- _WHAT NEEDS TO BE DONE_
Show all lines of the entries in which the word "checkbox" is found.

- _INPUT MATERIAL_

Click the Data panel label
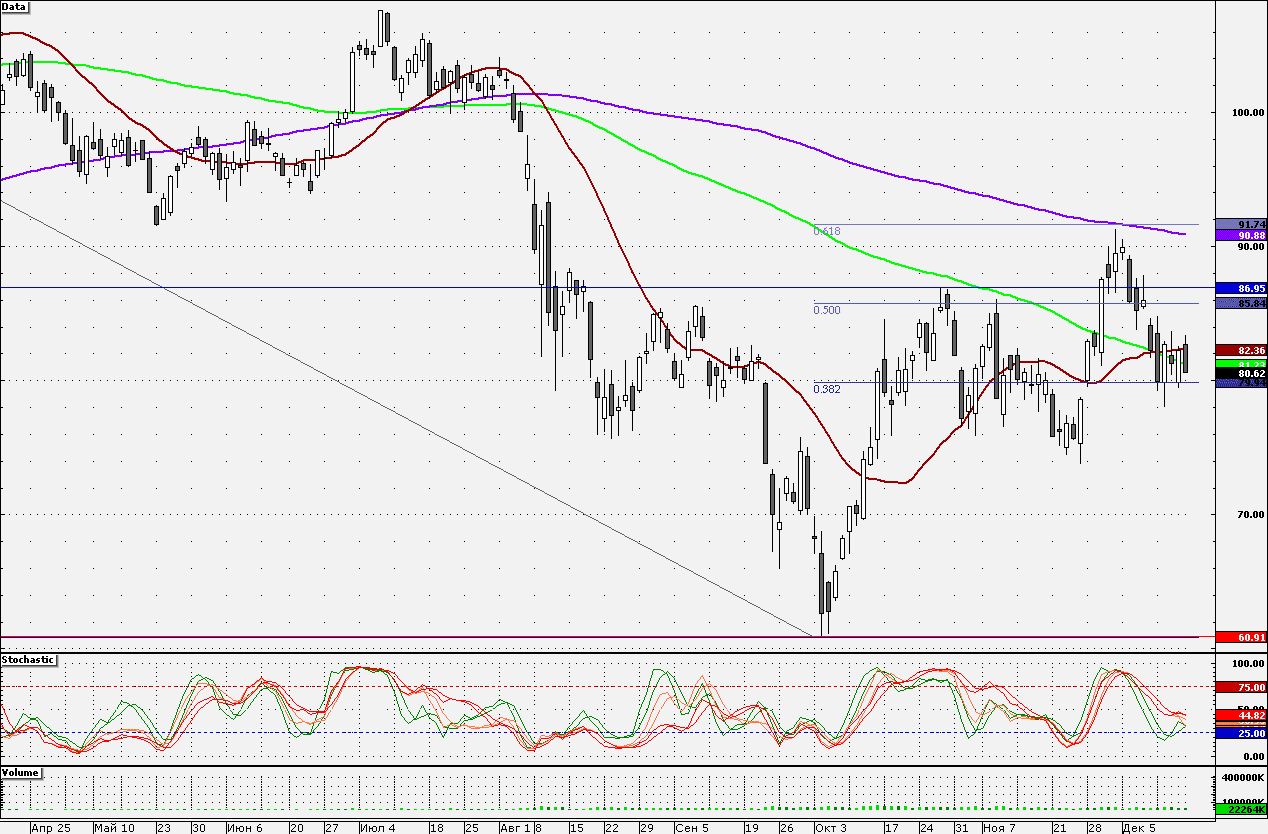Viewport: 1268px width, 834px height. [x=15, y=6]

---

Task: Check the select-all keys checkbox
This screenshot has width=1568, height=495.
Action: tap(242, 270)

* * *

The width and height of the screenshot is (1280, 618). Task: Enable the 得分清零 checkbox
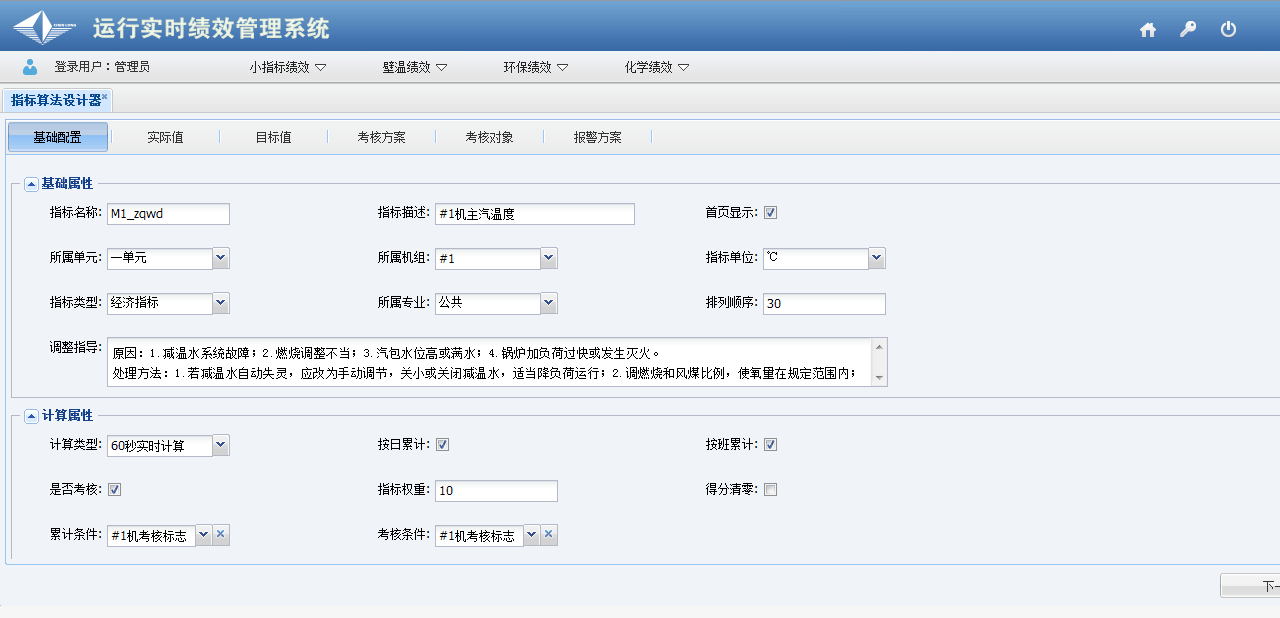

- _RESPONSE BOX_
Task: Check the select-all keys checkbox
The width and height of the screenshot is (1280, 618). Task: Enable the 得分清零 checkbox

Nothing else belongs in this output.